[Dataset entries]
######

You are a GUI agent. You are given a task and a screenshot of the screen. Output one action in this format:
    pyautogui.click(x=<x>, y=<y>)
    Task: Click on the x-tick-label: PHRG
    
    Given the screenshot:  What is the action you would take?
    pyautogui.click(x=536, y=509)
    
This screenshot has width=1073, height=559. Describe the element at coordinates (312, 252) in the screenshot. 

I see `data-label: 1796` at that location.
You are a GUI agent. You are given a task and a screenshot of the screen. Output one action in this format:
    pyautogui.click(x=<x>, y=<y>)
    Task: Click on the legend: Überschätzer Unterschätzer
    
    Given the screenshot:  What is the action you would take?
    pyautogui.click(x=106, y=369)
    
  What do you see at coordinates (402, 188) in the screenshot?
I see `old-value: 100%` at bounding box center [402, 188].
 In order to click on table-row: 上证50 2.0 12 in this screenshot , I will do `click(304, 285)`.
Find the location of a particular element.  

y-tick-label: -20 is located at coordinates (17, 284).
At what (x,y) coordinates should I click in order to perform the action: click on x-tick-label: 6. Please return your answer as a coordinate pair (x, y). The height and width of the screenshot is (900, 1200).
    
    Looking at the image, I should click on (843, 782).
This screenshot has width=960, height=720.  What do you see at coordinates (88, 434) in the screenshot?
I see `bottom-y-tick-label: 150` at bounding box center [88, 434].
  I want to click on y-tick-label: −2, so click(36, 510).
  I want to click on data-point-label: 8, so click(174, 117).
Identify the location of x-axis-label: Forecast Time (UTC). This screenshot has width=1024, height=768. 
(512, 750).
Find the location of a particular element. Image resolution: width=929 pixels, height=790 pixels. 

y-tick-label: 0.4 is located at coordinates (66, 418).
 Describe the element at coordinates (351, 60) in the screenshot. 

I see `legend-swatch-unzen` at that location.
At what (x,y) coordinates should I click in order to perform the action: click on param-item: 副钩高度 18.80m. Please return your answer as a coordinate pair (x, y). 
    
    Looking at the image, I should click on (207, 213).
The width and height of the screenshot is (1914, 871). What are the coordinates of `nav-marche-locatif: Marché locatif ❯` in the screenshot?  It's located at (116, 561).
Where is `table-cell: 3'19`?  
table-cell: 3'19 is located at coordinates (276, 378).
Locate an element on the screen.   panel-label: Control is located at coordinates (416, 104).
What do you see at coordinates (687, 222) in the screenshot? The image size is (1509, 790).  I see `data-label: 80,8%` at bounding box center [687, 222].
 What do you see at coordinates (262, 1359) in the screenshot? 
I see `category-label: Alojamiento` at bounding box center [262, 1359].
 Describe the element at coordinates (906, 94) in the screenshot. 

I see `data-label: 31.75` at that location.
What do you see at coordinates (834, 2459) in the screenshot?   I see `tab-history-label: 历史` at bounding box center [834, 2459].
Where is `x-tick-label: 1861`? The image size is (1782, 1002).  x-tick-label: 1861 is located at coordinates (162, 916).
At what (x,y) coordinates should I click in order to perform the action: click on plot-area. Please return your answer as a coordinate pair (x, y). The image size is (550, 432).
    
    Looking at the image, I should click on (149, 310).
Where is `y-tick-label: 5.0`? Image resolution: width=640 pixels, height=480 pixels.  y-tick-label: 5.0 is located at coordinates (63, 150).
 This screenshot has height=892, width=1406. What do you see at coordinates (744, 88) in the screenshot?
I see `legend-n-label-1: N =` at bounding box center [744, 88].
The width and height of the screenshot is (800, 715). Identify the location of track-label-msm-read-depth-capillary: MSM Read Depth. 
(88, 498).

######

### Exercise aim
Reproduce the material verbatim, beginning at its first line and ending with the line that contains "y-tick-label: -20 is".

### Solved exercise
You are a GUI agent. You are given a task and a screenshot of the screen. Output one action in this format:
    pyautogui.click(x=<x>, y=<y>)
    Task: Click on the x-tick-label: PHRG
    
    Given the screenshot:  What is the action you would take?
    pyautogui.click(x=536, y=509)
    
This screenshot has width=1073, height=559. Describe the element at coordinates (312, 252) in the screenshot. 

I see `data-label: 1796` at that location.
You are a GUI agent. You are given a task and a screenshot of the screen. Output one action in this format:
    pyautogui.click(x=<x>, y=<y>)
    Task: Click on the legend: Überschätzer Unterschätzer
    
    Given the screenshot:  What is the action you would take?
    pyautogui.click(x=106, y=369)
    
  What do you see at coordinates (402, 188) in the screenshot?
I see `old-value: 100%` at bounding box center [402, 188].
 In order to click on table-row: 上证50 2.0 12 in this screenshot , I will do `click(304, 285)`.
Find the location of a particular element.  

y-tick-label: -20 is located at coordinates (17, 284).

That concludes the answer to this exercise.